En la mirada de otros

En la mirada de Juan José Gurrola

Juan José Gurrola

Año

1935

Tipología

En la mirada de otros

 

Juan José Gurrola, León Felipe, Rosenda Monteros, Octavio Paz y Juan Soriano, 1956

El dramaturgo Juan José Gurrola (19 de noviembre 1935 - 91 de junio 2007) era un joven de 21 años cuando se integró a Radio Universidad, a las emisiones de “Antología caprichosa” y a “Poesía en Voz Alta”, lugares donde convivió con Paz. Para Angélica García Gómez: Gurrola fue sobre todo un provocador, un espíritu muy vanguardista que renovó la escena artística mexicana y experimentó en búsqueda de su arte en muchos lugares[1]. Los siguientes fragmentos construyen la breve relación entre Paz y Gurrola[2]. (AGA)


 

I

Nunca fui actor profesional. Nace mi ser actor porque el grupo de teatro de Arquitectura iba a poner una obra que dirigía Héctor Mendoza: La pesadilla o las costumbres de antaño de Manuel Eduardo de Gorostiza, donde me dieron el papel principal de un simpático  hombre de sesenta años que de pronto está friegue y friegue a los sobrinos con eso de que los tiempos pasados eran mejores, entonces lo duermen con un tecito y amanece en la edad de los caballeros con armadura y tiene que luchar por las damiselas y le dan una golpiza total. Una divertida comedia.


          Y después de ahí se forma el grupo de “Poesía en Voz Alta”, donde hago mis primeras realmente serias participaciones. Recuerdo mucho El niño y el gato de García Lorca, con Rosenda Monteros, y después Asesinato en la catedral de Eliot.

*Información proporcionada*:
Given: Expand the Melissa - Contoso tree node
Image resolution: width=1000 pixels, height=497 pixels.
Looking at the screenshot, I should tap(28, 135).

*Retos*:
(a) En el texto sobre Juan José Gurrola, nombra a todas las personas que aparecen en el pie que termina con «1956».
(b) Retoma el texto sobre Juan José Gurrola a partir de su última oración y sigue escribiéndolo.
Las líneas son un material independiente del texto sobre Juan José Gurrola.

*Resultados del ejercicio*:
(a) Juan José Gurrola, León Felipe, Rosenda Monteros, Octavio Paz y Juan Soriano.

(b)
II

Los hijos de embajadores como Elizondo, Fuentes y Paz, que tuvieron la oportunidad de hacer viajes, un día reunidos en un primer piso de un edificio de departamentos hablaron de la maravillosa idea de hacer poesía en escena, no de leerla, sino de hacer algo teniendo a Lorca, a T.S. Eliot, a Quevedo, al Arcipreste de Hita, a Tardieu, y a las obras de estos autores se agregó la cultura, de Arreola, de Soriano, de los Alatorre, que cantaban canciones del siglo XVI. […]


          Yo creo que la visión de Octavio Paz, Juan José Arreola y Juan Soriano de recuperar el teatro vivo era muy contrastante en los años cincuenta con lo que había anteriormente de teatro en México.


          Había aquellos culebrones inmensos, comedias españolas de los Quintero, etcétera, aunque había también un movimiento teatral muy serio que intentaba compararse un poquito a Nueva York, un grupo que no recuerdo ahora el nombre pero que dirigía Bracho, también Rodolfo Echeverría y más adelante Solórzano, que era un movimiento bastante intelectual, con un teatro de O’Neill, de Esperando al zurdo, por ejemplo, de Clifford Odets. Era un intento muy serio de teatro anterior a “Poesía en Voz Alta”.

 

III

Cuando entré al círculo de “Poesía en Voz Alta” […] recuerdo muy bien el primer programa que, al hacer el papel del niño en la obra Así que pasen cinco años, de Lorca, ahí sentí esa especie de oscuridad asombrosa, donde la campana de un paisaje nuevo en otro lado me tocó, o sea, sentí el absoluto placer de ser yo mismo en otro lugar. Desde entonces he pensado que la inhibición no sólo es porque no te sabes el papel o porque estés gordo, sino porque en ese momento puedes ser todo. Se puede ser Dios y muy difícilmente se puede estar en la cúspide de un segundo.


          Yo sólo recuerdo a Rosenda Monteros, cerca de mí en el escenario, en esa obra de Lorca, en la que el niño le decía: “Ponte mi sombrero blanco, mi pañuelo blanco, no llores más”. Y el personaje de la gata decía: “Me duelen las heridas que me hicieron los niños en la espalda”. Entonces el niño respondía: “A mí también me duele el corazón porque no anda”.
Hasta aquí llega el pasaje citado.